■ **Exercise requirements**:
Format the items as a numbered list, starting at the beginning of the items and ending with the line that contains "coord(184,94)", inclusive. Skip blank lines, and leave the pictures out.

◇ ◇ ◇ ◇ ◇

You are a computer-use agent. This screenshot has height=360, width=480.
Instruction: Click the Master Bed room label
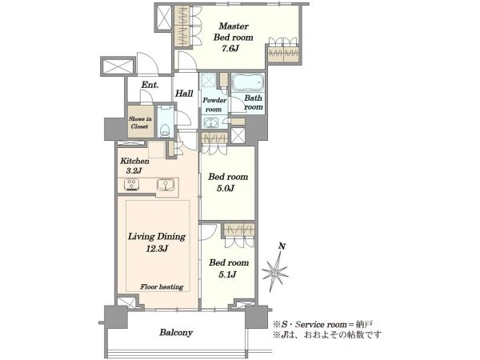coord(234,31)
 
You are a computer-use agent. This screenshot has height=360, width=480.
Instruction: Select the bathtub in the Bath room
coord(247,82)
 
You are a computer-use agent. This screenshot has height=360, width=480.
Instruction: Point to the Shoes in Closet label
coord(140,122)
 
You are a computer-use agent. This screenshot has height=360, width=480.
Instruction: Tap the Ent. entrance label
coord(150,85)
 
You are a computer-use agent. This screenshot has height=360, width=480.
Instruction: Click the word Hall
coord(184,94)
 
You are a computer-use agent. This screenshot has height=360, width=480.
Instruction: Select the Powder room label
coord(214,105)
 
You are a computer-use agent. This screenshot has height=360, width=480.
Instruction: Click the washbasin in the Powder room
coord(210,123)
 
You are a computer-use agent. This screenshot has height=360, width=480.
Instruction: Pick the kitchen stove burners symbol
coord(132,185)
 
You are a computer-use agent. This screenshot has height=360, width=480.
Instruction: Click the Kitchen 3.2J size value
coord(134,171)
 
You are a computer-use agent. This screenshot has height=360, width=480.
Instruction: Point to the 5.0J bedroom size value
coord(226,188)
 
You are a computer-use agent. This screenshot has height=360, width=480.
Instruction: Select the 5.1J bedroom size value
coord(227,274)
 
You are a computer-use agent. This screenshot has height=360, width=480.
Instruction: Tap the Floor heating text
coord(162,287)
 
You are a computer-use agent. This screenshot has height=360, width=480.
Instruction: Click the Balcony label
coord(176,333)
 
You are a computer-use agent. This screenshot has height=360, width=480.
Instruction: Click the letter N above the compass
coord(282,246)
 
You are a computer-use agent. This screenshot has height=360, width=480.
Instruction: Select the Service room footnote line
coord(323,325)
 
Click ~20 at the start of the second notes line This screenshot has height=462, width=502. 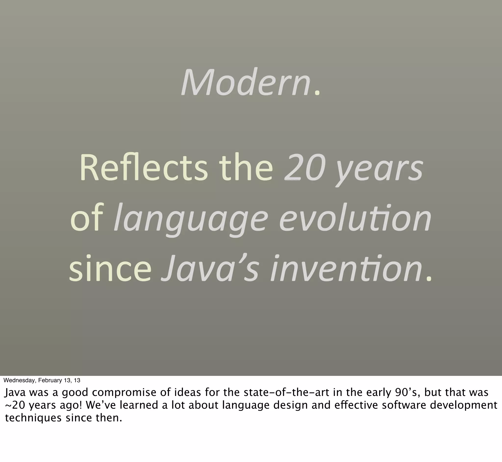15,405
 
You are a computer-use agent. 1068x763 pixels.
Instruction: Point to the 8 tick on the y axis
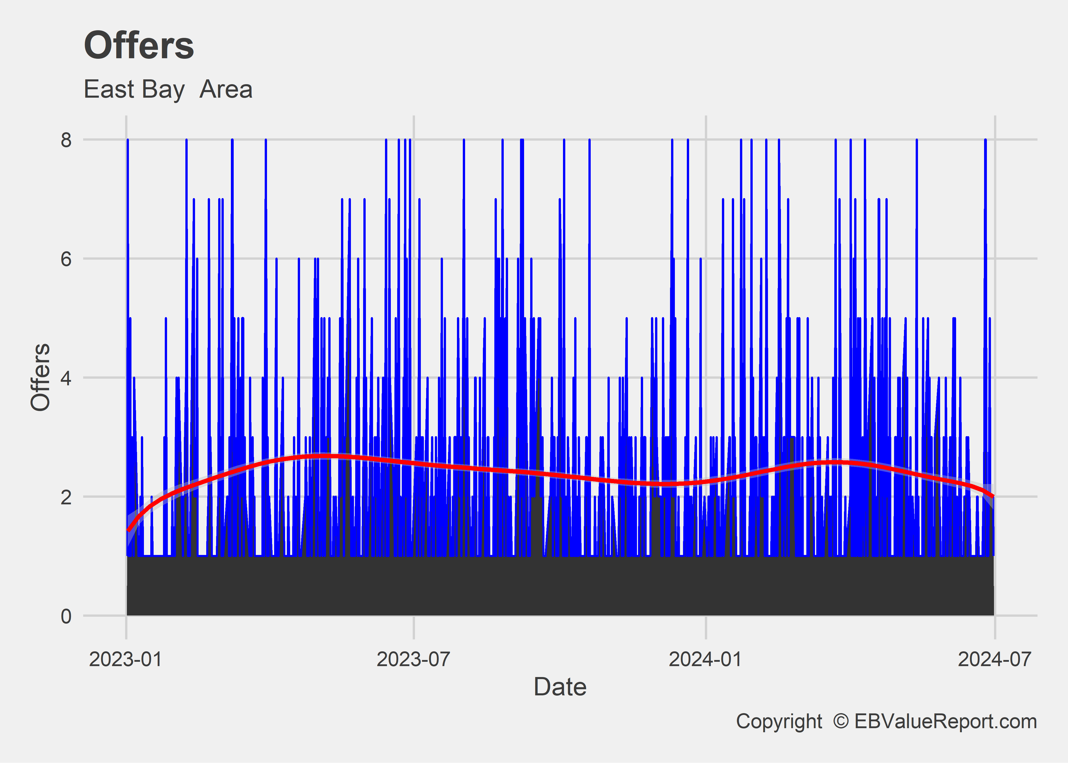click(x=66, y=140)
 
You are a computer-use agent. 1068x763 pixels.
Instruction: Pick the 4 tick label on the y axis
click(x=66, y=378)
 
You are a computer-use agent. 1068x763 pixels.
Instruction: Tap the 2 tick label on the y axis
click(x=66, y=497)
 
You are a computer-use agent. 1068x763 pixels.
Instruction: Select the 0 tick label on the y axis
click(x=66, y=616)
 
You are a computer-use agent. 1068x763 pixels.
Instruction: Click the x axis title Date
click(x=560, y=687)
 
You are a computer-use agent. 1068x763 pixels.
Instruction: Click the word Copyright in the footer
click(x=779, y=721)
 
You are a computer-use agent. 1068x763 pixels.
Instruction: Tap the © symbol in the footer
click(x=841, y=721)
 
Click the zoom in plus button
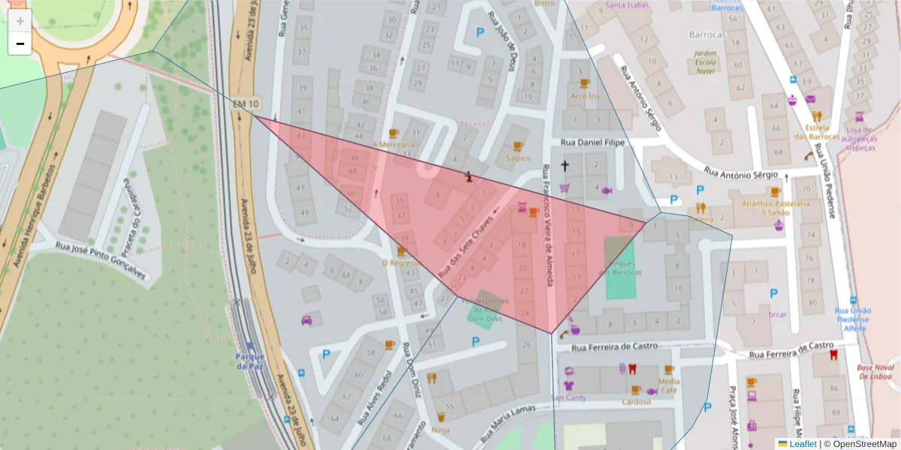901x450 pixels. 20,20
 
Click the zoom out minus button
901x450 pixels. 20,44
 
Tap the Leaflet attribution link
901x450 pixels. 797,444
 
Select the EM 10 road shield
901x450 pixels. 246,104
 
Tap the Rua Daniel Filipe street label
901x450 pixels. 593,142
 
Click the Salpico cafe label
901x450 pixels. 517,158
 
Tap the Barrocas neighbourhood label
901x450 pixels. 707,34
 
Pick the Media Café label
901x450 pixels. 668,386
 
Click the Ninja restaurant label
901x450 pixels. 441,430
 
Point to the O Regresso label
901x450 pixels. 399,263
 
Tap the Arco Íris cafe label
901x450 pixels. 585,96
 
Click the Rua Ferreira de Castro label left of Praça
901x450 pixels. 614,346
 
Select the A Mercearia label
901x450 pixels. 393,144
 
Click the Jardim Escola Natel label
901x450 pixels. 704,62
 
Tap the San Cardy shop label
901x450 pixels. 568,398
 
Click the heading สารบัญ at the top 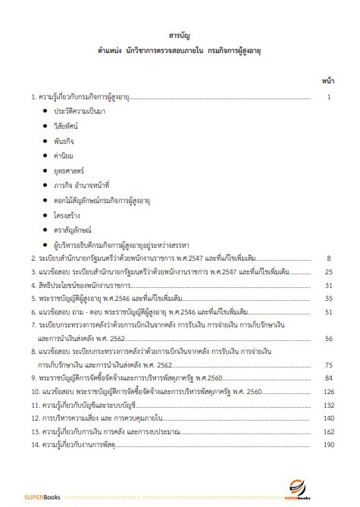click(x=180, y=36)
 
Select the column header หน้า click(x=328, y=79)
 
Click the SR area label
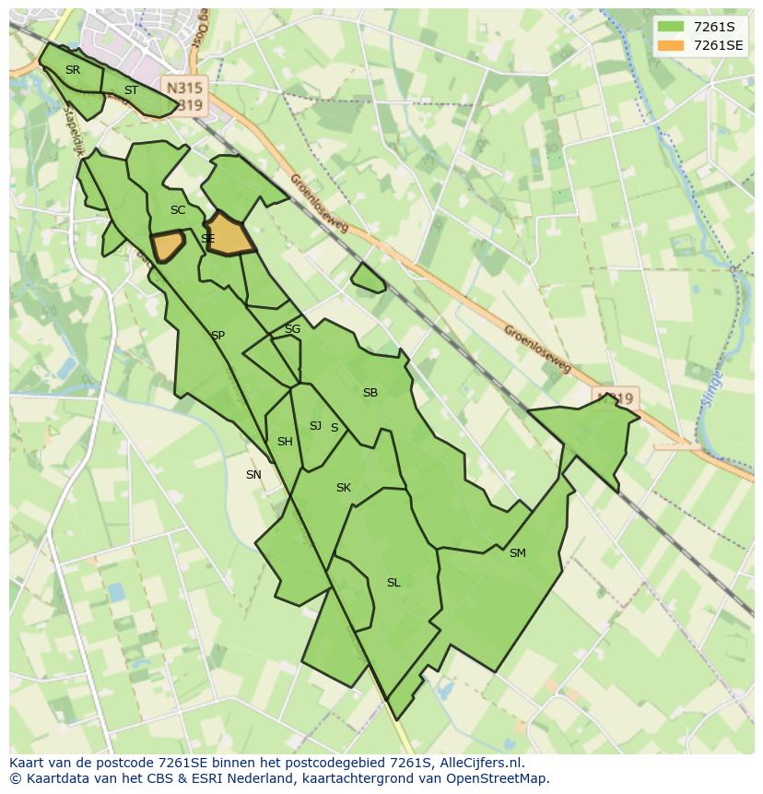[x=73, y=70]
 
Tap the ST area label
[x=131, y=90]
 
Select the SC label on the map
[x=178, y=210]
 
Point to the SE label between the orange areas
[x=208, y=239]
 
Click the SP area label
[x=217, y=336]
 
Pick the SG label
[x=292, y=329]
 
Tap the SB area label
[x=370, y=393]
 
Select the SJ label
[x=315, y=426]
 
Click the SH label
[x=285, y=442]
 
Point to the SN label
[x=253, y=475]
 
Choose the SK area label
[x=344, y=488]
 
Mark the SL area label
[x=393, y=583]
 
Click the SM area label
[x=517, y=553]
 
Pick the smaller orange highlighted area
[x=168, y=246]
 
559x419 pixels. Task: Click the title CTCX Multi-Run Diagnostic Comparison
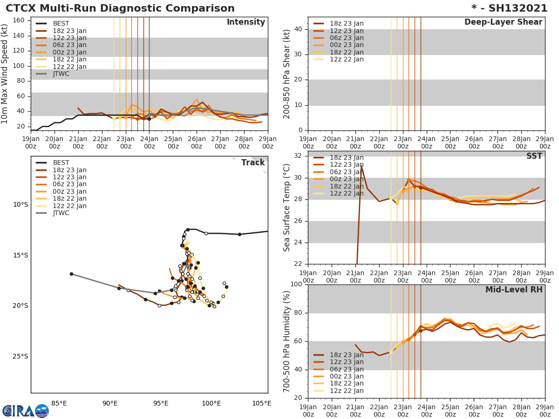click(x=120, y=8)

◇ ◇ ◇ ◇ ◇

■ **Task solution**:
1. You are a computer-use agent. This screenshot has height=360, width=480.
2. Instruction: Click the Master Bed room label
3. coord(234,31)
4. You are a computer-use agent. This screenshot has height=360, width=480.
5. Instruction: Select the bathtub in the Bath room
6. coord(247,82)
7. You are a computer-use agent. This screenshot has height=360, width=480.
8. Instruction: Point to the Shoes in Closet label
9. coord(140,122)
10. You are a computer-use agent. This screenshot has height=360, width=480.
11. Instruction: Tap the Ent. entrance label
12. coord(150,85)
13. You are a computer-use agent. This screenshot has height=360, width=480.
14. Instruction: Click the word Hall
15. coord(184,94)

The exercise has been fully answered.